OPINIóN
Actualizado 27/04/2019
Ángel González Quesada

En el teatro la imaginación llena el espacio.
PETER BROOK

Incluso en este tiempo en que la medianía intelectual y la pobreza expresiva han alcanzado cotas desconocidas, sigue indignándonos leer y oír en boca de periodistas, contertulios y "analistas" políticos de toda laya, utilizar la expresión "hacer teatro" como sinónimo y acusación de fingimiento, mentira, simulación o engaño. En estos días de campaña electoral en que la mesura pareciera desaparecer en el tráfago del engreimiento, y la chabacanería y la vulgaridad colonizan los titulares del mal circo de la política española, se ha "acusado", y se han "acusado" los participantes en debates televisivos. mítines y auto-anuncios, de "hacer teatro" para achacar y achacarse posturas de doblez, simulación u ocultamiento de sus auténticas intenciones, cuando hacer teatro significa, justamente, lo contrario.

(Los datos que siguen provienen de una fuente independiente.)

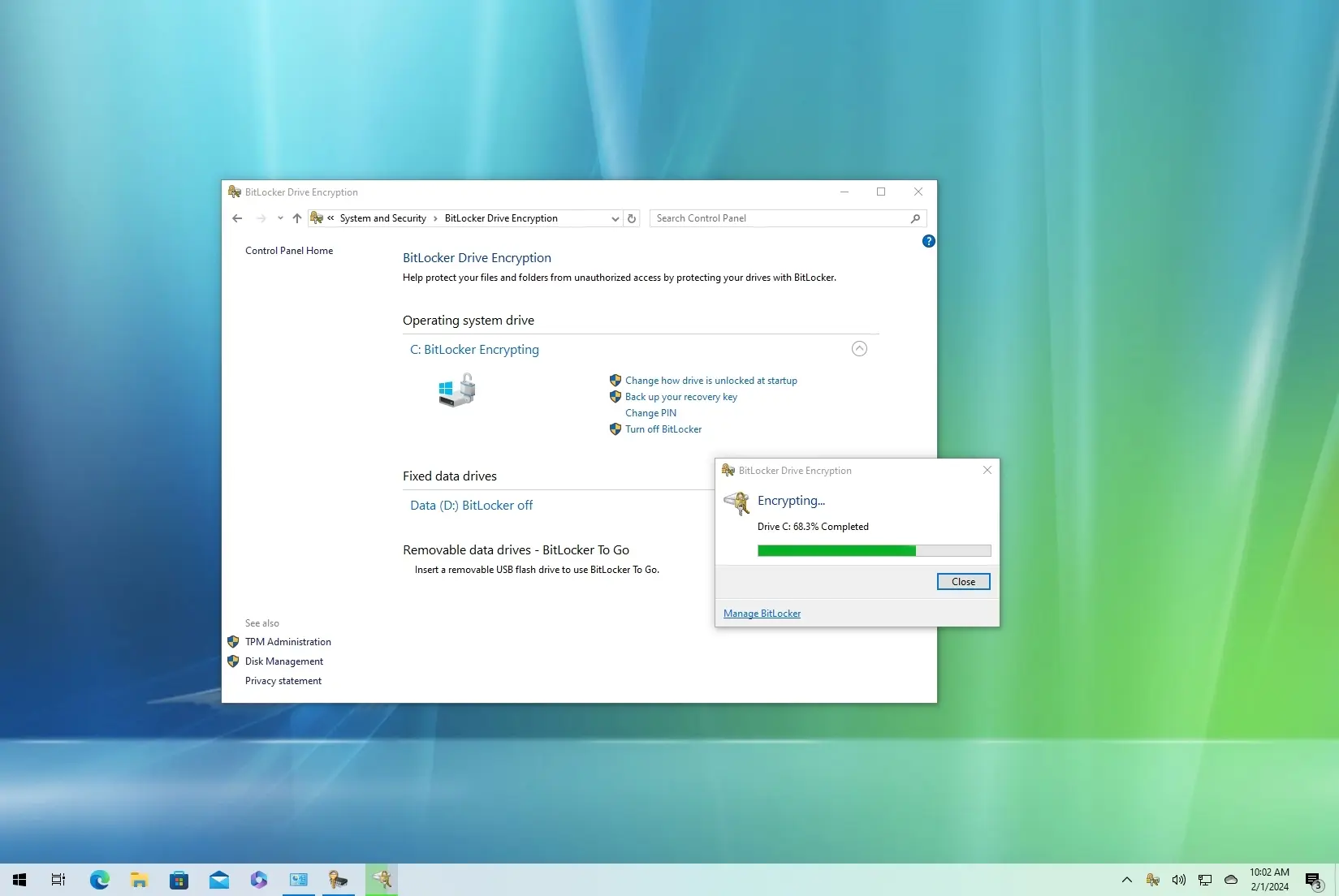Click the search magnifier in the search box
The image size is (1339, 896).
click(x=914, y=218)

Coincide y contrasta esta intragable papilla de grumos lingüísticos con la concesión del premio Princesa de Asturias al mejor director teatral del mundo, Peter Brook, cuyas realizaciones, aportaciones y estudios teatrales constituyen un referente insoslayable para cuantos saben que el teatro es el más puro y noble instrumento cultural de comunicación de cuantos la humanidad ha sido capaz de crear. Su libro El espacio vacío, que ha abierto desde hace décadas puertas y ventanas a la reflexión sobre el arte teatral, es solo comparable a los grandes tratados artísticos que han configurado, estructurado y definido la cultura del siglo XX.

Las dos más conocidas realizaciones de Peter Brook, Marat-Sade y Mahabharata, constituyen solo una muestra, aunque deslumbrante, del enorme talento de este inglés de ya 94 años (todavía en activo), cuyos trabajos sobre textos de grandes autores (Sartre, Shakespeare, Jarry, Chéjov, Beckett, Weiss, Genet, Artaud...) y a partir de textos propios, tradiciones, narraciones orales y documentos de todo tipo, han aportado al teatro universal enormes rasgos de autenticidad, talento, dignidad y brillantez, además de recuperación de la esencia del puro teatro y una vuelta a los valores primigenios de la dramaturgia creativa. Realizaciones como El gran inquisidor, Warum, Warum o Battlefield, además de sus intervenciones directas, su labor didáctica y sus conferencias-representaciones abiertas (Love is my Sin, sobre sonetos de Shakespeare es una de las más celebradas), o la altura intelectual y pedagógica de sus textos críticos sobre dramaturgos, obras y realizaciones teatrales (La calidad de la misericordia o Hilos de tiempo, por ejemplo), hacen de Peter Brook un absoluto referente y un ejemplo para cuantos consideran que es el teatro (y la palabra "teatro" que lo nombra), un elemento fundamental del pensamiento creador, un principio cultural de primer orden y su práctica, hacer teatro, una de las más dignas y hermosas formas de vivir.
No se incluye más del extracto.